Coffee, real coffee at a time like this – it was almost too much hospitality. Pokorny turned the handle of the mill
energetically but without a word, as if he were performing a ceremony. There was nothing for Jan to do but look around the room. Suddenly his gaze fell on the corner of something poking out from under a pile of papers. Surely that could be nothing but a
Kennkarte
. But why was it lying there, as if someone had quickly covered it up with papers but hadn’t had time to hide it completely? Ordinarily, people kept their
Kennkarte
in their pocket, for ready access. Or else they’d leave it out on a table to have at hand in case of an unexpected inspection. But to throw papers over it as if to hide it – that was strange. Perhaps it didn’t mean anything, perhaps it was a complete coincidence. But he kept having an odd feeling about Pokorny, partly because of his awkward embarrassment, his long silences, and also his strange behaviour when he opened the door. A name kept running through Jan’s head, and suddenly it came to the surface: ‘the Comet’! When people in his organisation needed false papers, they always said, ‘You have to wait for the Comet to arrange it.’ It could have been a person or a group. In an organisation with many branches, everybody knew only a few other people, and nobody asked questions about anyone else. But now it appeared that he had unexpectedly come upon a member. He glanced over at Pokorny, who was still concentrating on grinding the coffee, and their eyes met. Pokorny seemed to sense something, because he looked at him uncertainly. He stopped grinding and the atmosphere grew unbearably tense. And that caused Jan almost unconsciously to say out loud the name that was running through his head: ‘The Comet.’ Quietly, as if to himself.

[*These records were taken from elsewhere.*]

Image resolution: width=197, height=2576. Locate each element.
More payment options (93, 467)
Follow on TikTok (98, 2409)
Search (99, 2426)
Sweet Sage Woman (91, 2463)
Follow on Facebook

Pokorny started, and for a moment seemed filled with doubt and indecision. And then suddenly, as if at a given
signal, they both began to laugh. The laughter broke the tension and cleared the air. Now Krulis spoke freely. The coffee smelled delicious. Its aroma overpowered the chemical smells. Everything was all right; now he could tell why he had come. He needed food, at least a little food, or a few food coupons.
He apologised for having come with such a trivial request. He would now look for other sources. He didn’t have to explain why he was apologising.
‘Don’t worry about it. And if by chance anybody stops you and asks what you were doing here, show him these photographs of the Hrzansky Palace. I’ll give you a bill, and keep a copy. But I don’t think it will be necessary. And I can get you some food, too, but nothing much – just sardines, Dutch cheese in a tin, Hungarian salami. I don’t have anything else.’